Get a balance between acceptance and self-improvement – We all have flaws. Embrace your flaws and work to improve them. There is a big difference in accepting you have a fault and reminding yourself that you can be better. Acknowledging your flaws does not mean that they stay with you.
It may seem challenging to overcome the critical inner voice but is possible. You deserve positivity in your life!

Meet and Defeat Anxiety

It’s completely okay to feel anxious from time-to-time. Anxiety is a normal reaction to stress and often a healthy reaction to emotion. It can happen in children and adults.

In most cases, feelings of anxiety come and go, only lasting a short time. Feelings of anxiety can last from a few minutes to a couple of days. Unfortunately, in other cases, the anxiety can last much longer. It can go on for weeks, months, or even years.

What is anxiety?
Impending dread senses that your brain tries to rationalize by coming up with plausible-sounding excuses as to why you need to worry (when you don’t). It can also be described as a feeling that causes your body to go on high alert and to be hypersensitive to possible dangers and in turn, it activates your fight or flight response.

» INFORMATION:
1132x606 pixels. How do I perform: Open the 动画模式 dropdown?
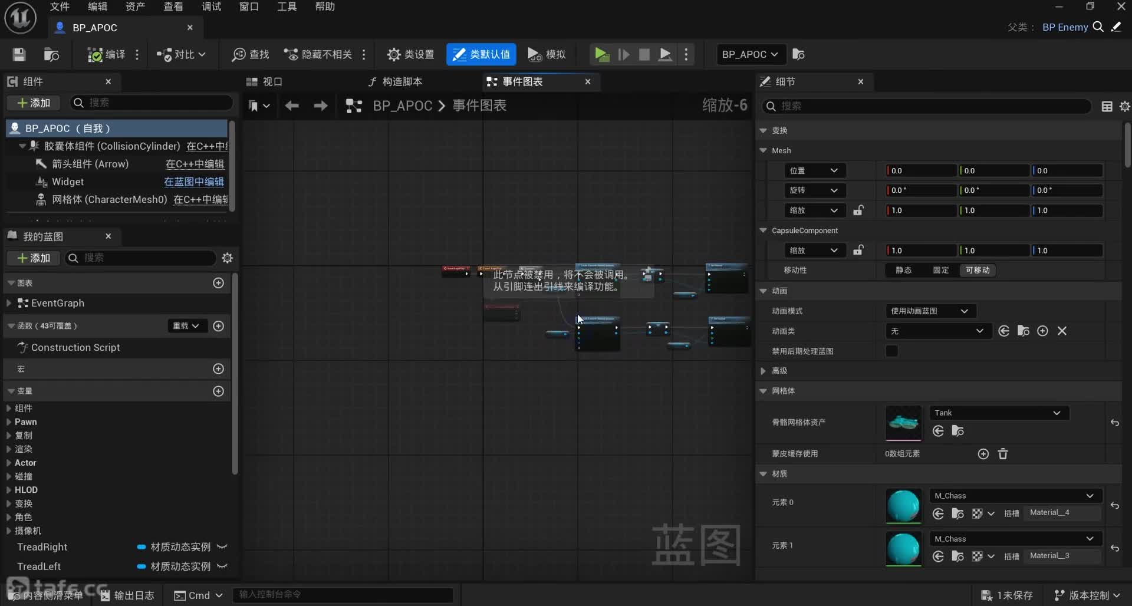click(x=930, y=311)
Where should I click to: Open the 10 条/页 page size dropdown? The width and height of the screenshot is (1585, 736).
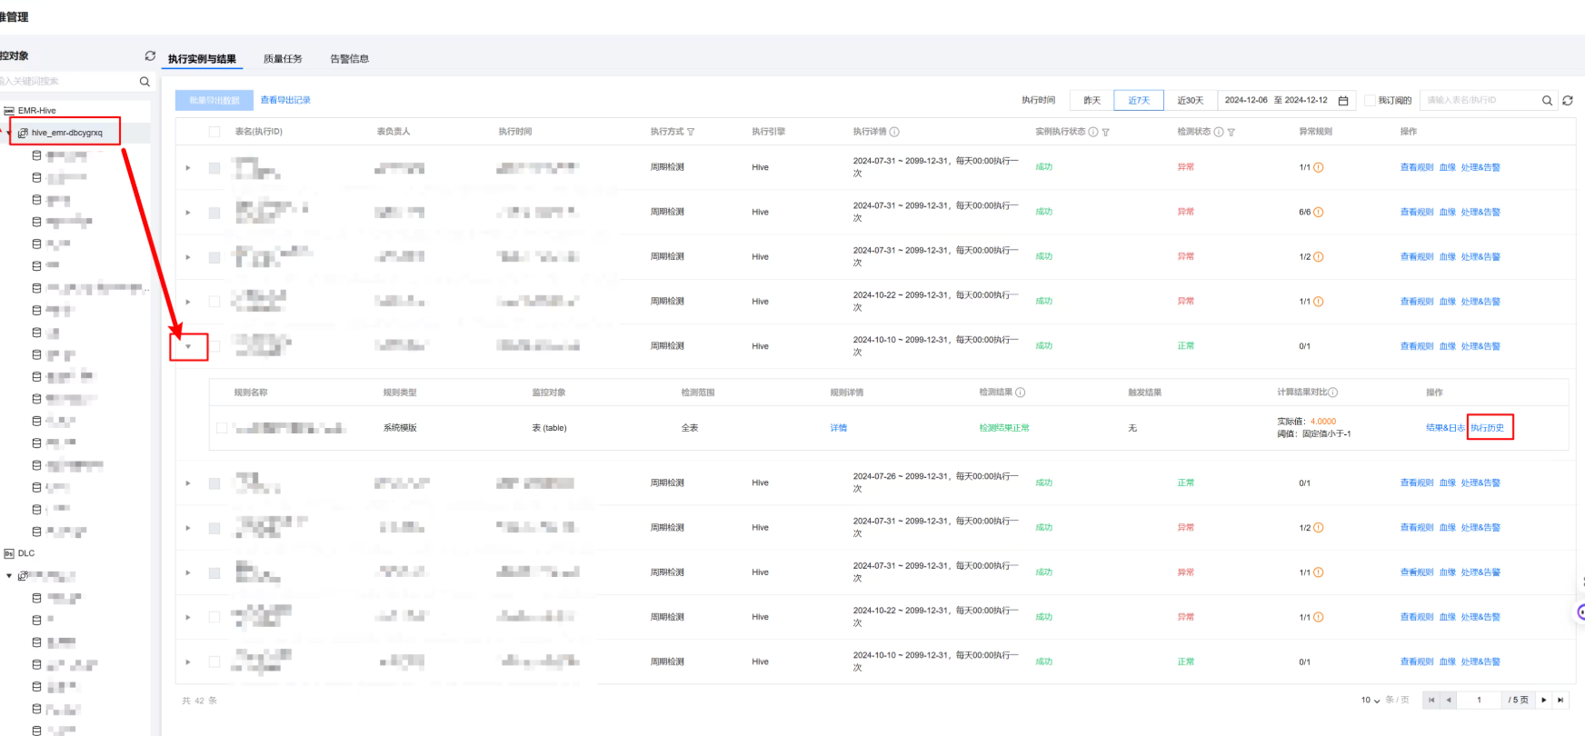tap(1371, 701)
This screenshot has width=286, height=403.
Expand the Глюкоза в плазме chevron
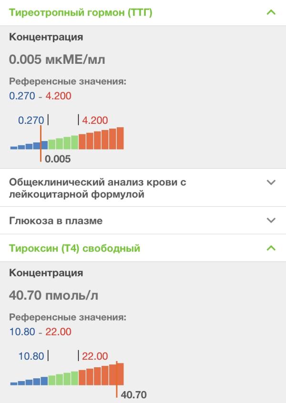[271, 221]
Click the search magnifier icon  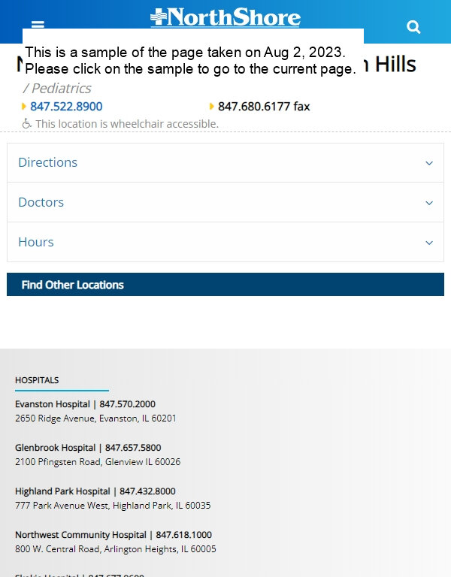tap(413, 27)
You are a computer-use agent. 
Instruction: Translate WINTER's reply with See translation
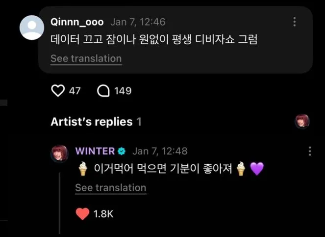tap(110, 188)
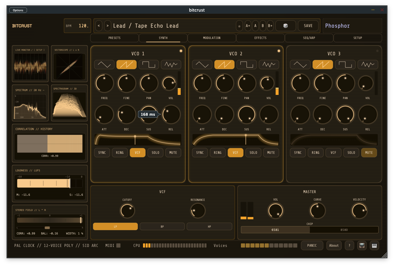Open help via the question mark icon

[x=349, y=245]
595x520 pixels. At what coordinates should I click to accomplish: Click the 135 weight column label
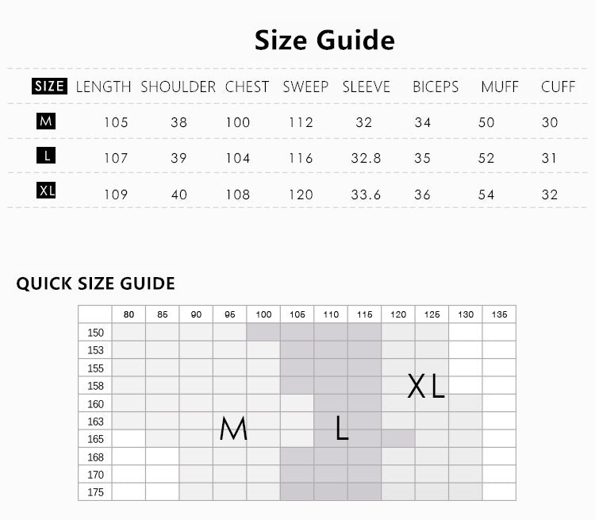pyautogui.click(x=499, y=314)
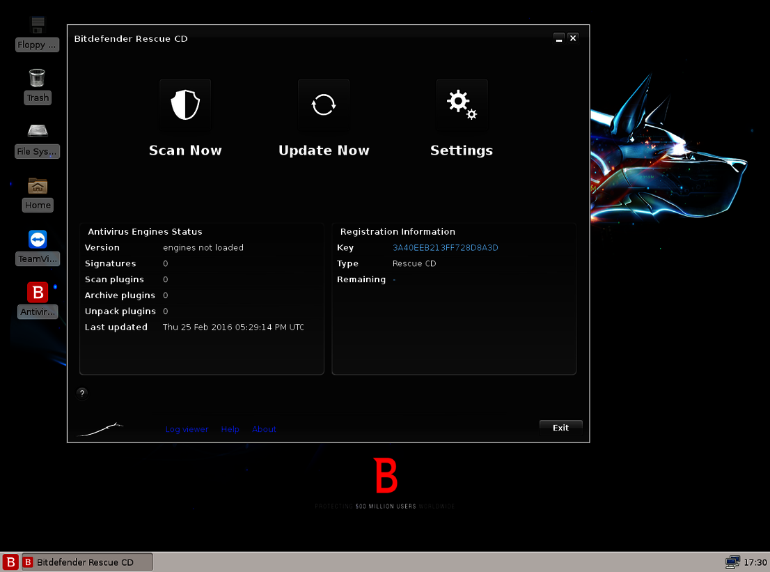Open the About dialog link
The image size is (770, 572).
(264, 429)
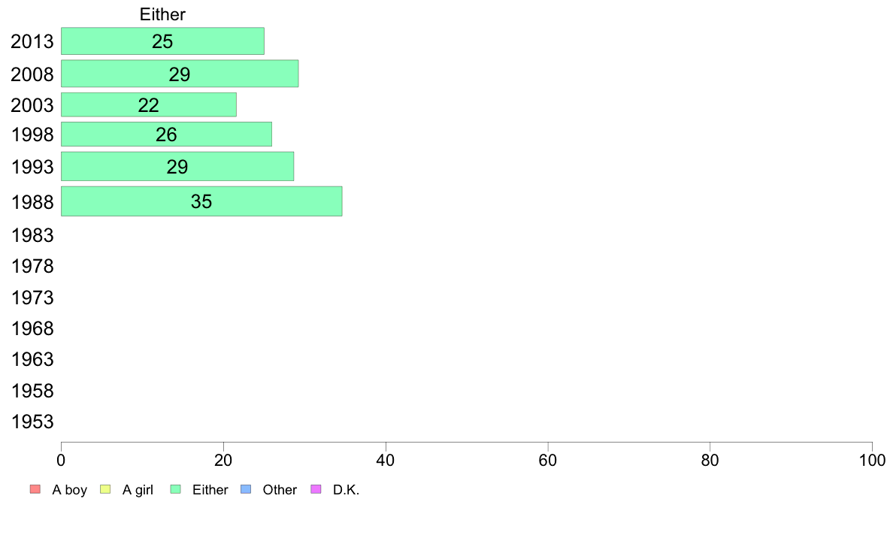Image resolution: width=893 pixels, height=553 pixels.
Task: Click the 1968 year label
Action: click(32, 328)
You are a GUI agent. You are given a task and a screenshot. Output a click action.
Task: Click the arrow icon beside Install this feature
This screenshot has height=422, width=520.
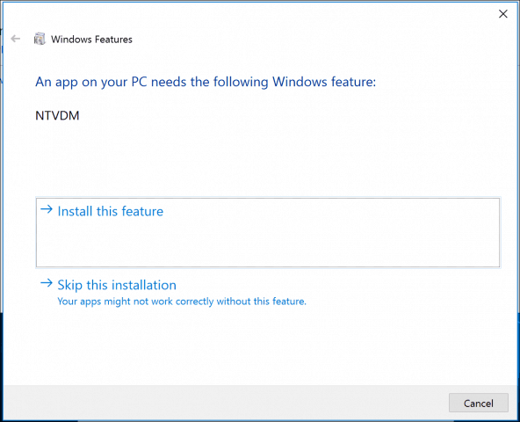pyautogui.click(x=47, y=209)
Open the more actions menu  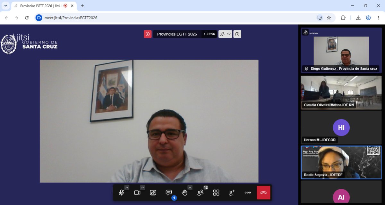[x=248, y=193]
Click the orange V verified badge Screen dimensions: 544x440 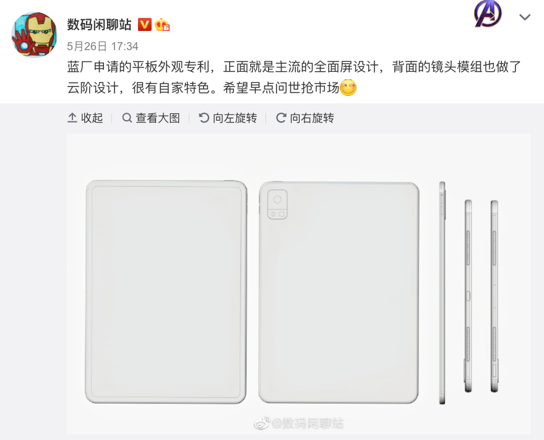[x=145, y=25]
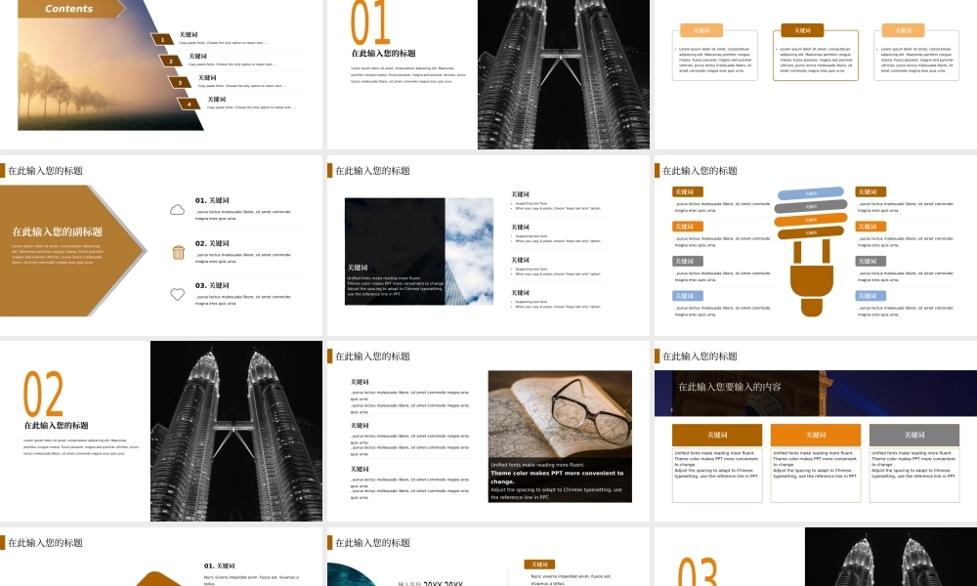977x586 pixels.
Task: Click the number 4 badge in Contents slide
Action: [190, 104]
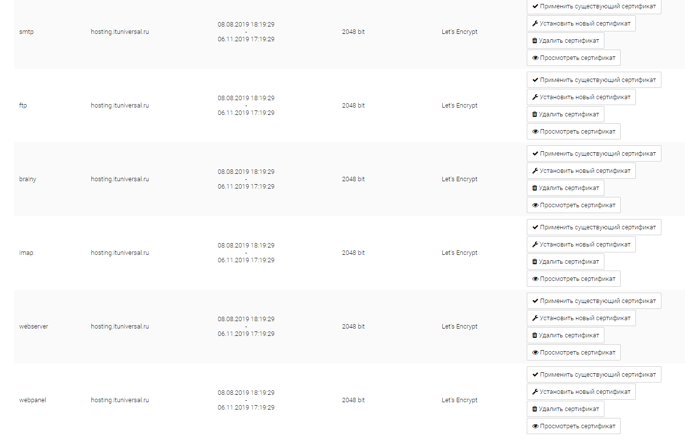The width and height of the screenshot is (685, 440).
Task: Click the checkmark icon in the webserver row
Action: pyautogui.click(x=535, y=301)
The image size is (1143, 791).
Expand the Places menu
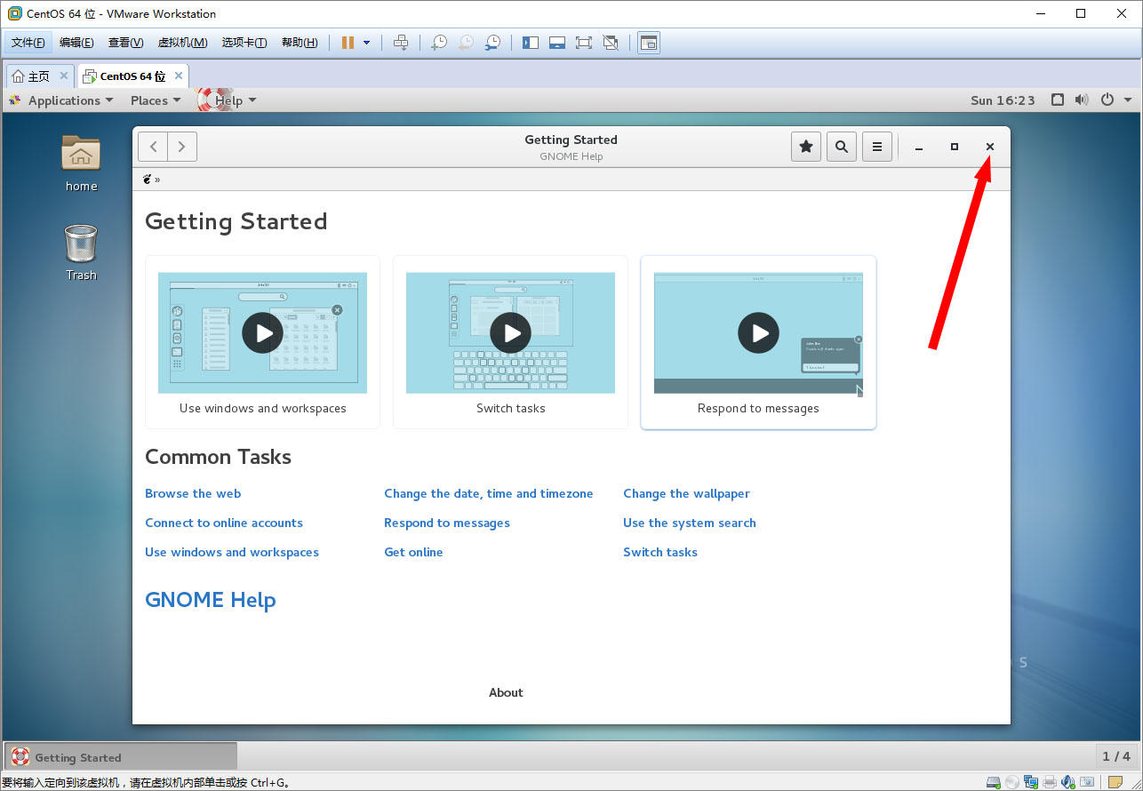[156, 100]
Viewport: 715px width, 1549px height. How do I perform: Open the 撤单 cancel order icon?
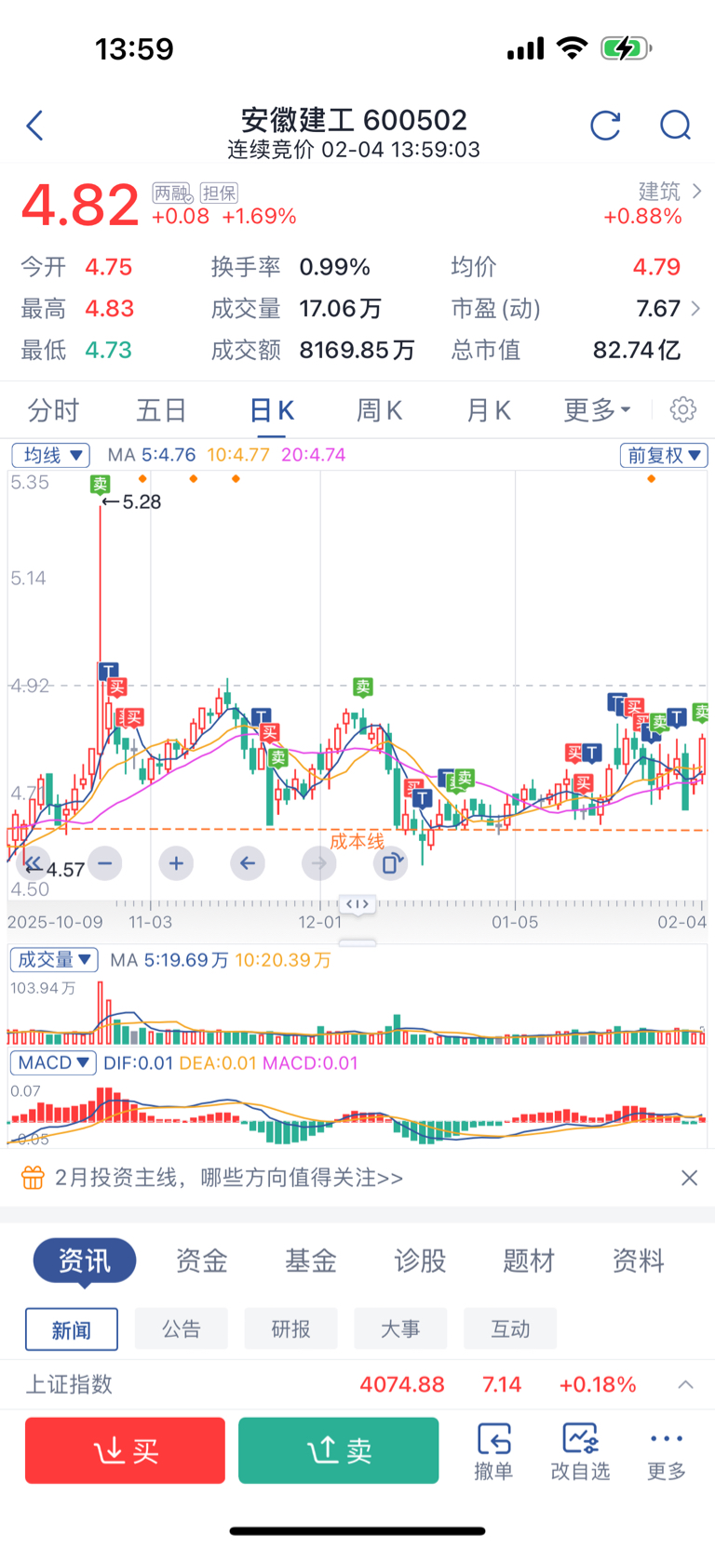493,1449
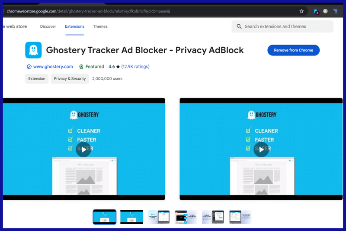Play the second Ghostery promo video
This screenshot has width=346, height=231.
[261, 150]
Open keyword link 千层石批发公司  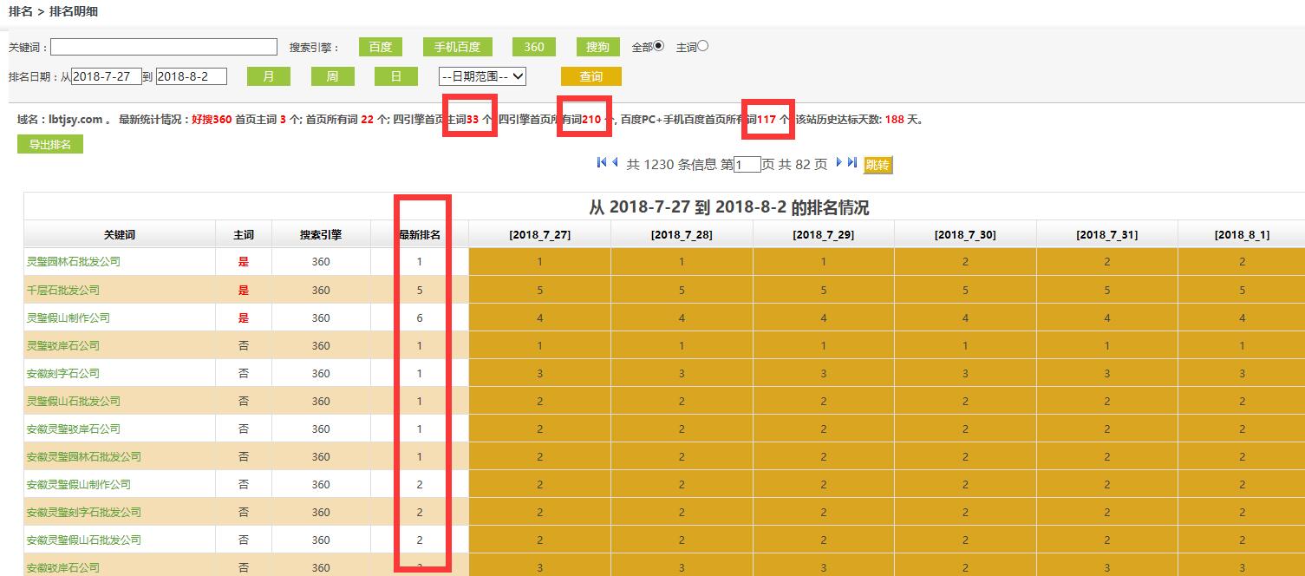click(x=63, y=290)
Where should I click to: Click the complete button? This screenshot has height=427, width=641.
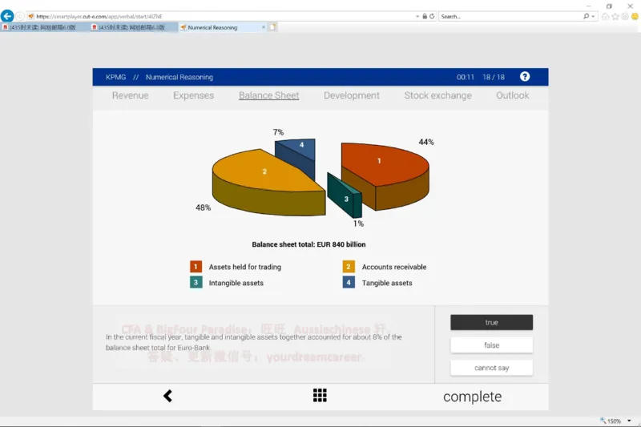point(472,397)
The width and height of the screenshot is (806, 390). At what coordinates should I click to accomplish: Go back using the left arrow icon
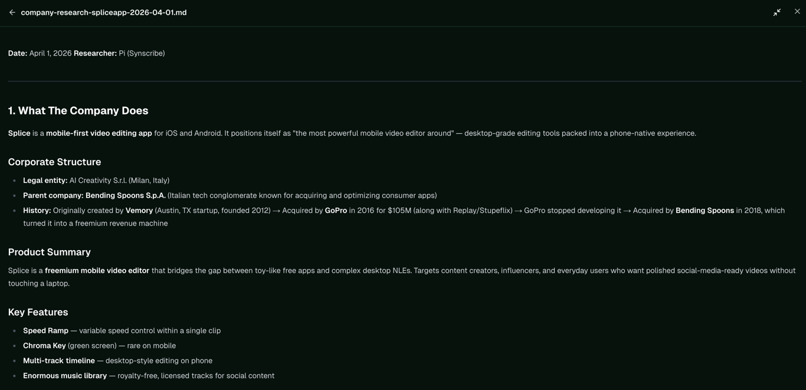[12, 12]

» QUESTIONS:
- A) In the text on anxiety, rewrite the passage starting with "It may seem" and going on through "children and adults.", changing "anxious" to "nervous".
- B) According to the text on anxiety, how long can feelings of anxiety last in most cases?
- C) Pick up the text on anxiety from where it stops and continue it.

» ANSWERS PROVIDED:
- A)
It may seem challenging to overcome the critical inner voice but is possible. You deserve positivity in your life!

Meet and Defeat Anxiety

It’s completely okay to feel nervous from time-to-time. Anxiety is a normal reaction to stress and often a healthy reaction to emotion. It can happen in children and adults.

- B) From a few minutes to a couple of days.

- C)
Recognize anxiety
Anxiety symptoms manifest themselves differently from individual to individual. A good rule of thumb is to keep in mind of how your body reacts to anxiety. If you have experienced anxiety previously, it is important to take note of the clues that your body is giving you about your anxiety levels to help be in control of what you are feeling.

This is a list including the most common anxiety symptoms:

  • nervousness, restlessness, or being tense
  • feeling in danger
  • experiencing dread or panic
  • rapid heart rate and/or rapid breathing, or hyperventilation
  • increased sweating
  • weakness
  • difficulty concentrating or obsessive patterns
  • digestive problems
  • insomnia

Can anxiety become a disorder?
The short answer is yes. If your anxiety lingers and persists to stay in your life until it begins to interfere with your daily activities such as family life, work, school. Thankfully, anxiety is a common, treatable, and most importantly manageable condition.

How to cope with anxiety with the help of strategies and tools
If you are feeling overwhelmed, try these tricks:

  • Get enough sleep each night.
  • Limit alcohol and caffeine intake, especially before sleep.
  • Take deep breaths and slowly count to ten. It stimulates the parasympathetic nervous system (PNS), which is responsible for activities that occur when our body is at rest. 
  • Talk to someone that can and wants to listen, such as a friend or close family member.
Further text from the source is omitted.